* _Problem requirements_
Put the part of the records that opens with the line containing "The image size is (1000, 563)." and closes with the line containing "pyautogui.click(x=33, y=33)" into a Markdown table with the columns Row and Text. Give each line its own numbered row and leave out any blank lines.

* _Extracted records_
┏━━

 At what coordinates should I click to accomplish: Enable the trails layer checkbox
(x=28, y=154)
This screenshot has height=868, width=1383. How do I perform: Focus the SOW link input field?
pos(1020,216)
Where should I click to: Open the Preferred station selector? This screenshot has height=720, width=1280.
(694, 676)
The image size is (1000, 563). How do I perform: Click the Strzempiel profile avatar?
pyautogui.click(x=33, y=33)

┗━━
┏━━

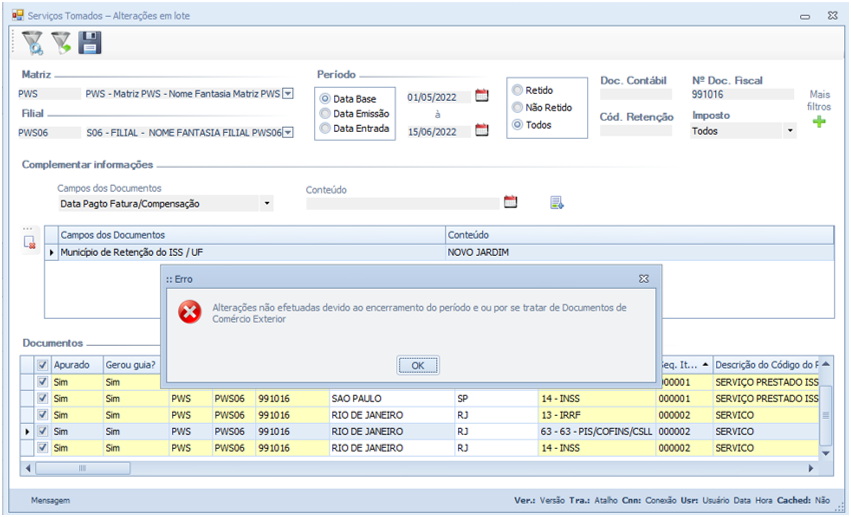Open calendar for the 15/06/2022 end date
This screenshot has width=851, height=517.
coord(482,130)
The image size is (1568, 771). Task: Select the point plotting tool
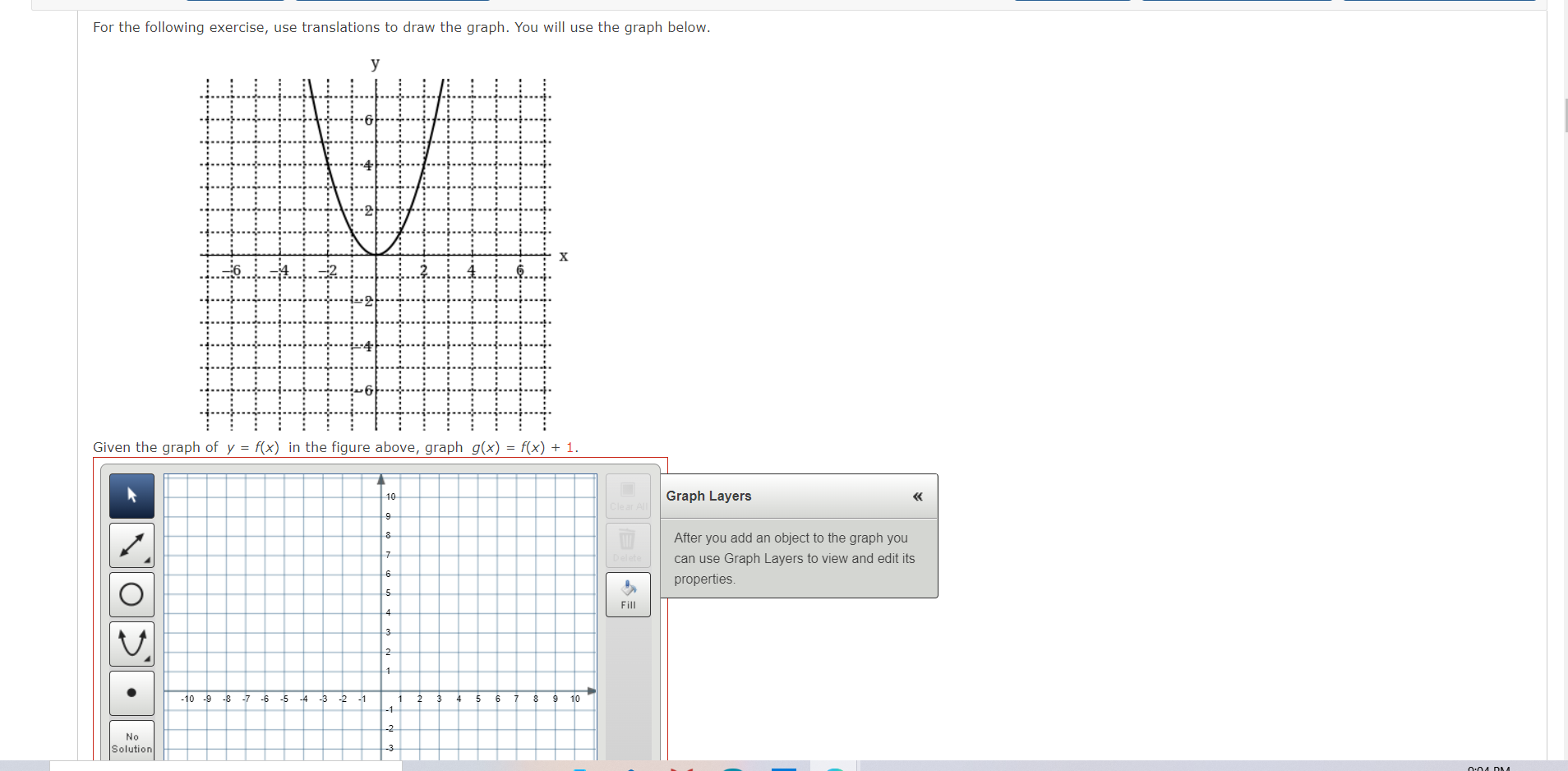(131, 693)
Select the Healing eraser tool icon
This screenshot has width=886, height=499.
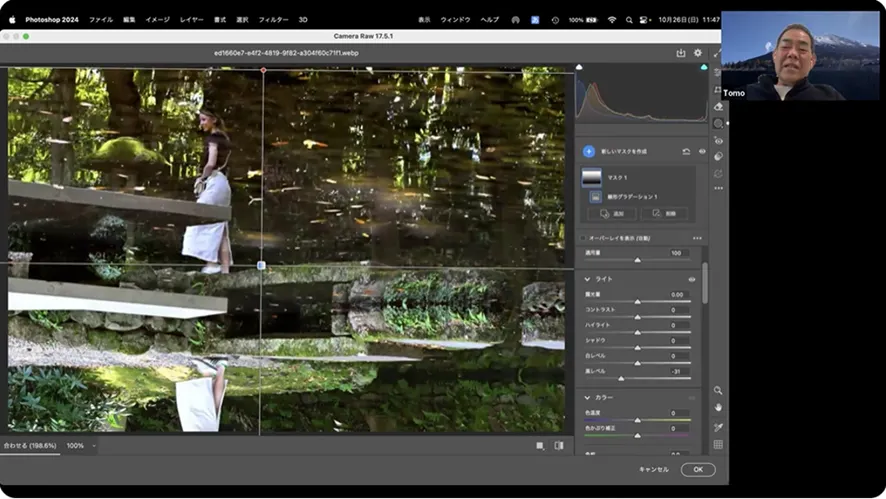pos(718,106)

┗━━
┏━━

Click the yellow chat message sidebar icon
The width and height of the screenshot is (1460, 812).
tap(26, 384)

┗━━

* _Task response_
| Row | Text |
|---|---|
| 1 | The image size is (1000, 563). How do I perform: Click the Strzempiel profile avatar? |
| 2 | pyautogui.click(x=33, y=33) |